Oh! my dear Henrietta! What agitation in my senses! what trouble in my soul!... I have seen him.... He has spoken to me.... Himself.... He was at the ball.... Yes! he. Lord Ossery.... Ah! tell me not again to see him.... Bid me not hear him once more.

That will do for Lady Catesby, who really had no particular occasion or excuse for all this excitement except Sensibility. But Sensibility was getting more and more exacting. The hero of a novel must always be in the heroics, the heroine in a continual state of palpitation. We are already a long way from Madame de la Fayette's stately passions, from Marianne's whimsical minauderies. All the resources of typography—exclamations, points, dashes—have to be called in to express the generally disturbed state of things. Now unfortunately this sort of perpetual tempest in a teacup (for it generally is in a teacup) requires unusual genius to make it anything but ludicrous. I myself have not the least desire to laugh when I read such a book as La Nouvelle Héloïse, and I venture to think that any one who does laugh must have something of the fool and something of the brute in his composition. But then Rousseau is Rousseau, and there are not many like him. At the Madame Riccobonis of this world, however clever they may be, it is difficult not to laugh, when they have to dance on such extraordinary tight ropes as those which Sensibility prescribed.
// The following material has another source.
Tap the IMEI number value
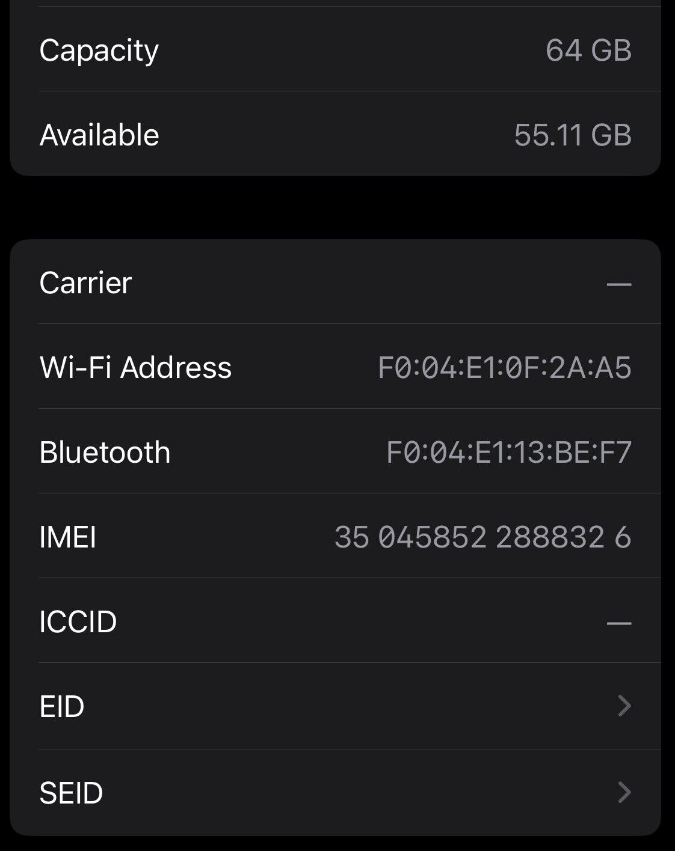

Mme. de Beaumont—Lettres du Marquis de Roselle.

The writers who were contemporary with Madame Riccoboni's later days, and who followed her, pushed the thing, if it were possible, even farther. In Madame de Genlis's tiny novelette of Mademoiselle de Clermont, the amount of tears shed, the way in which the knees of the characters knock together, their palenesses, blushes, tears, sighs, and other performances of the same kind, are surprising. In the Lettres du Marquis de Roselle of Madame Élie de Beaumont (wife of the young advocate who defended the Calas family), a long scene between a brother and sister, in which the sister seeks to deter the brother from what she regards as a misalliance, ends (or at least almost ends, for the usual flood of tears is the actual conclusion) in this remarkable passage.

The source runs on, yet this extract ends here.